This year, there will be a question on the November ballot that would change how the city budget is created. It would allow the city council to change budget items by a majority vote, and create an Office of Participatory Budgeting to allow people to vote on certain budget items. More of us would get a say in how we spend our city’s money.
Currently, councillors can only vote yes or no on the entire budget; they have no power to shift funds within it. Also, there is currently no process for voters in Boston to have direct input on the budget through participatory budgeting, a democratic process in which community members directly decide how to spend a portion of a public budget. This project exists in many other major cities like our neighbors next door in Cambridge, as well as in New York, Seattle, Oakland, and Chicago.
By voting yes on Question 1 this November, voters will have a chance to amend the City of Boston’s Charter to allow far more voices to influence the budget process, including communities who have historically been excluded from influencing the budget.
This effort – “Yes on 1 for a Better Budget” – is led by a coalition of community organizations, teachers, nurses, faith leaders, environmental groups, small businesses, elected officials, and voters across Boston.
The changes were approved by every member of the city council, including the two mayoral candidates, so all the people most involved in the budget process agree that these are good changes for Boston.
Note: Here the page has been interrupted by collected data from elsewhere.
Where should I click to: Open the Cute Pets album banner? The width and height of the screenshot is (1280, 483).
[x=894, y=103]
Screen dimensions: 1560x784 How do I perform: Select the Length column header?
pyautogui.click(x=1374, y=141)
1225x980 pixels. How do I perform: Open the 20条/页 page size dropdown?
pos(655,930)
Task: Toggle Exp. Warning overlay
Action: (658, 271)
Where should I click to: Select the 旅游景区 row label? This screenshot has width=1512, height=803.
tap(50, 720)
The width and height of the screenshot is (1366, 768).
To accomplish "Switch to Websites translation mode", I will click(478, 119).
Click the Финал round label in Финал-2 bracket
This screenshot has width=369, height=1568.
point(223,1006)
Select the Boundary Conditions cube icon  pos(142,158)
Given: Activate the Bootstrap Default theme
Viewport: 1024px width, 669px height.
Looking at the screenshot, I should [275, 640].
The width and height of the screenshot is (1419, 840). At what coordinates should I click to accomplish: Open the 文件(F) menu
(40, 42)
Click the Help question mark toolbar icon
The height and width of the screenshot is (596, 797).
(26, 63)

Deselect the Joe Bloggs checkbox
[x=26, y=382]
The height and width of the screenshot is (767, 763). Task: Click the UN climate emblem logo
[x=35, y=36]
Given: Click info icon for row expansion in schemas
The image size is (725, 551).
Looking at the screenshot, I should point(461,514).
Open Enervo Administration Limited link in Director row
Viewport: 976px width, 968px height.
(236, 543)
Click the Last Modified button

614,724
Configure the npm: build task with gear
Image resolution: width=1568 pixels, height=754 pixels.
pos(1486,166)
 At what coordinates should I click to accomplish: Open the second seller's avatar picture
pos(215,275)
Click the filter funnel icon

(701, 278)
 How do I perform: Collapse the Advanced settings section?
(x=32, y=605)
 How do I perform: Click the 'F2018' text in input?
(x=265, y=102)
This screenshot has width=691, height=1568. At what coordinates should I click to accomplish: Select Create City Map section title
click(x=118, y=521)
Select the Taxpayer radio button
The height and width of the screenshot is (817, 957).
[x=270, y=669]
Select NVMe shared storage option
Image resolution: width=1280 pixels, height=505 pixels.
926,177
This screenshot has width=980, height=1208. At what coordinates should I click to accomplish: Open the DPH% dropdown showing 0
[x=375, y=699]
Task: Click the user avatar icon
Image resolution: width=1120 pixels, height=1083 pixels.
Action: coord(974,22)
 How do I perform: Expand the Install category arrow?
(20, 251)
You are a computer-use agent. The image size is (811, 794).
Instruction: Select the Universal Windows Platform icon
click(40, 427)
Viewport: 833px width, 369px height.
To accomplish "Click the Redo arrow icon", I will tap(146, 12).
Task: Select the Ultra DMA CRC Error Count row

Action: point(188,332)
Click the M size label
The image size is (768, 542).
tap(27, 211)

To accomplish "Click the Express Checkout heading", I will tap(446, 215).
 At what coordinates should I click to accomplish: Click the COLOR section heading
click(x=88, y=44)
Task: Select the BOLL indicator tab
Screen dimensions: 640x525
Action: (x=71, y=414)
Allowing legislative budget changes is very common, and government bodies from the federal and state governments down to cities and towns work this way, and it works very well.
Having more leaders who are closer to the needs of the communities in the city will ensure that community needs are better met in the budget than by allowing only the mayor to set the priorities. Why vote Yes on 1? Boston needs more affordability, stronger schools, thriving local businesses, and good youth jobs. Yes on 1 would allow us to better achieve these goals by giving local city councillors more input so that every Boston neighborhood is fully included.
Andres Del Castillo is co-director of the group Right to the City Boston.